The primary chamber contains the body – one at a time usually contained in some type of combustible casket or container. This chamber has at least one burner to provide the heat which vaporizes the water content of the body and aids in combustion of the organic portion. A large door exists to load the body container. Temperature in the primary chamber is typically between 760–980 °C (1,400–1,800 °F). Higher temperatures speed cremation but consume more energy, generate more nitric oxide, and accelerate spalling of the furnace's refractory lining.
The secondary chamber may be at the rear or above the primary chamber. A secondary burner(s) fires into this chamber, oxidizing any organic material which passes from the primary chamber. This acts as a method of pollution control to eliminate the emission of odors and smoke. The secondary chamber typically operates at a temperature greater than 900 °C (1,650 °F).
Air pollution control and energy recovery
The flue gases from the secondary chamber are usually vented to the atmosphere through a refractory-lined flue. They are at a very high temperature, and interest in recovering this thermal energy e.g. for space heating of the funeral chapel, or other facilities or for distribution into local district heating networks has arisen in recent years. Such heat recovery efforts have been viewed in both a positive and negative light by the public.
In addition, filtration systems (baghouses) are being applied to crematories in many countries. Activated carbon adsorption is being considered for mercury abatement (as a result of dental amalgam). Much of this technology is borrowed from the waste incineration industry on a scaled-down basis. With the rise in the use of cremation in Western nations where amalgam has been used liberally in dental restorations, mercury has been a growing concern.

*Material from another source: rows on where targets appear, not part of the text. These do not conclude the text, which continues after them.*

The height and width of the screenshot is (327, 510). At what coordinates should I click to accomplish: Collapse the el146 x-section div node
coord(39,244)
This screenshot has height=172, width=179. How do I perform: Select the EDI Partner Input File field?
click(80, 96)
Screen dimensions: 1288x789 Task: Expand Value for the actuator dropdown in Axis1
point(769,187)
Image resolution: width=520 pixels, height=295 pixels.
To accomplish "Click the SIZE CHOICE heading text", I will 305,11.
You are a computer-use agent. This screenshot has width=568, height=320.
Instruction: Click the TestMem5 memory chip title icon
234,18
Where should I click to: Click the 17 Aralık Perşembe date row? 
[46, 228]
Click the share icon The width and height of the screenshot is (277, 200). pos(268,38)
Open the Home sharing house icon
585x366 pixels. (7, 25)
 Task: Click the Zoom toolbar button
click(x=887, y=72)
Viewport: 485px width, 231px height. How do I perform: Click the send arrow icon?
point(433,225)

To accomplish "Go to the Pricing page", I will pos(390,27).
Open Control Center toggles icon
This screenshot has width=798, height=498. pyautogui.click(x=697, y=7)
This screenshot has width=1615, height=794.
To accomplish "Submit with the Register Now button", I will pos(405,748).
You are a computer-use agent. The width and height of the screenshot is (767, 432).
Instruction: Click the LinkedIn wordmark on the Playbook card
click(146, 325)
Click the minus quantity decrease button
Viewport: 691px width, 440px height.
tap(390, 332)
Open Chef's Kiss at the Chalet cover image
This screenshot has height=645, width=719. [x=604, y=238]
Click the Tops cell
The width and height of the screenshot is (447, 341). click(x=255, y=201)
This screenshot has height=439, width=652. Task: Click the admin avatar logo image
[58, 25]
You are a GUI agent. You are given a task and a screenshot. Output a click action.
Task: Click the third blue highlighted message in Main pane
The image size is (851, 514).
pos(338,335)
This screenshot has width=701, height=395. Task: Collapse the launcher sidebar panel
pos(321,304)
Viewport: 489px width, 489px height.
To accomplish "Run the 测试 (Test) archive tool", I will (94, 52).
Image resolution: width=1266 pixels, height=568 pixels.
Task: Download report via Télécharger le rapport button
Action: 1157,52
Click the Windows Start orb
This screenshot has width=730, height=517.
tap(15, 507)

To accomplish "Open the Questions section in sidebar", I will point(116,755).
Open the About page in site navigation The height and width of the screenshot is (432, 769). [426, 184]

The application of computer control has allowed cremators to be more automated, in that temperature and oxygen sensors within the unit along with pre-programmed algorithms based upon the weight of the deceased allow the unit to operate with less user intervention. Such computer systems may also streamline recordkeeping requirements for tracking, environmental, and maintenance purposes.
The time to carry out a cremation can vary from 70 minutes to 210 minutes. Cremators used to run on timers (some still do) and one would have to determine the weight of the body therefore calculating how long the body has to be cremated for and set the timers accordingly. Other types of crematories merely have a start and a stop function for the cremation displayed on the user interface. The end of the cremation must be judged by the operator who in turn stops the cremation process.
As an energy-saving measure, some cremators provide heating for the building.